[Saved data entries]
• • • • • • •

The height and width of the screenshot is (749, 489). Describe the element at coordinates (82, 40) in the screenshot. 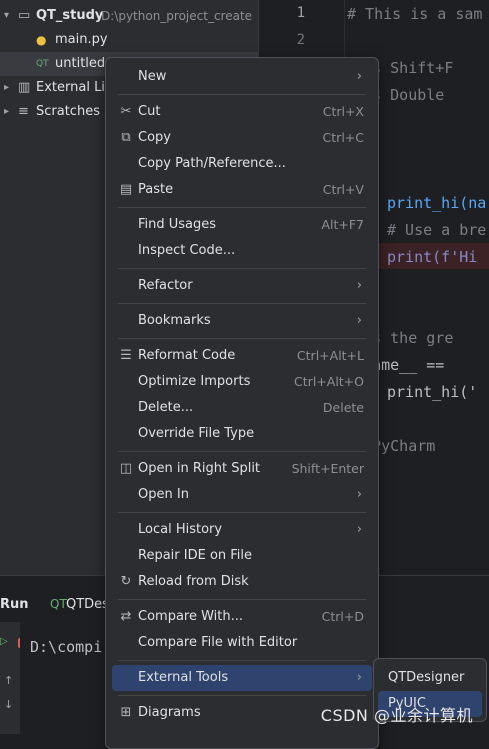

I see `file-label: main.py` at that location.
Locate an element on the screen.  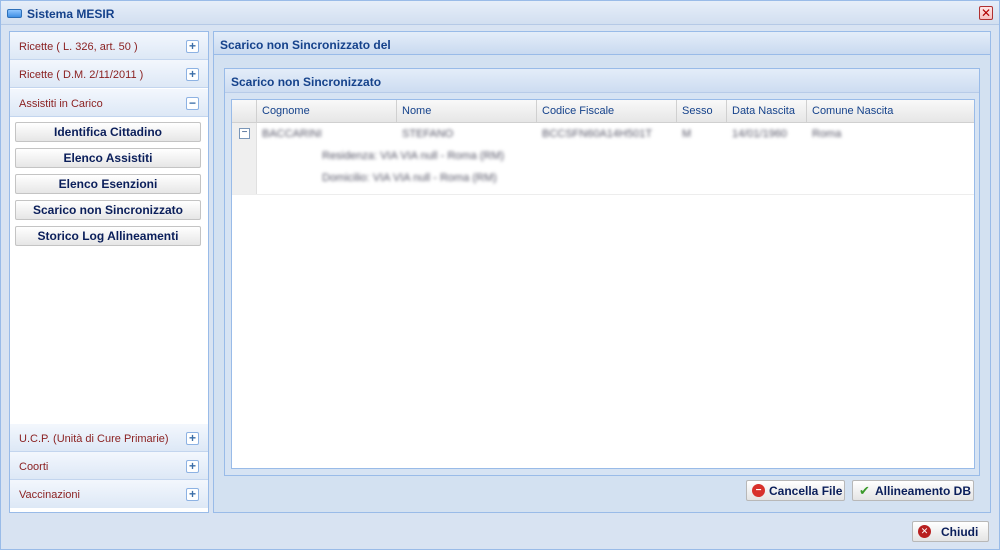
sidebar-section-label: Coorti is located at coordinates (34, 467).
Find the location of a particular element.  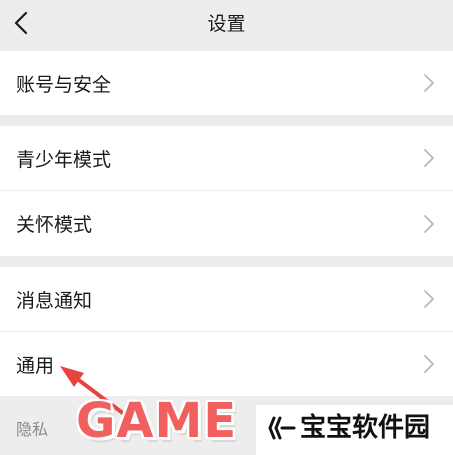

watermark-game-logo: GAME is located at coordinates (157, 421).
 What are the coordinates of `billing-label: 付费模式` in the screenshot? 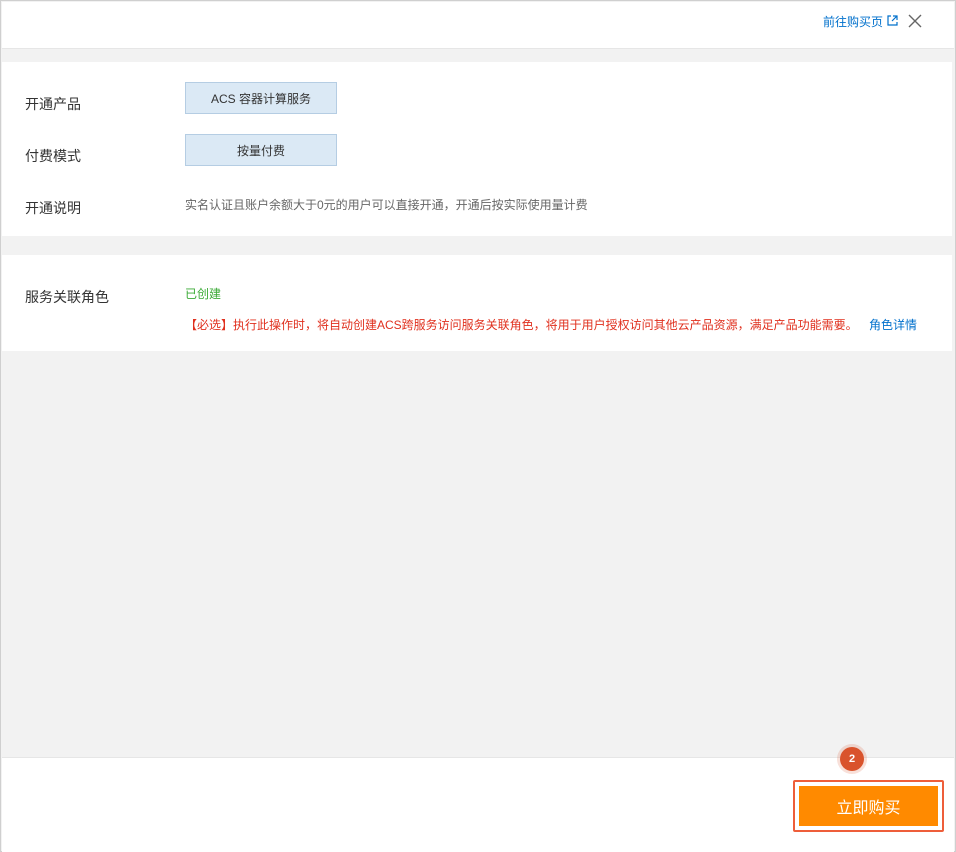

• • • • • • •

» Instructions for the task
Rewrite all the records with "screen capture" in place of "screenshot", changing nothing else, and omit the pictures.

» Output
The height and width of the screen capture is (749, 489). Describe the element at coordinates (82, 40) in the screen capture. 

I see `file-label: main.py` at that location.
Locate an element on the screen.  
sidebar-section-label: Coorti is located at coordinates (34, 467).
Find the location of a particular element.  

watermark-game-logo: GAME is located at coordinates (157, 421).
 What are the coordinates of `billing-label: 付费模式` in the screen capture? 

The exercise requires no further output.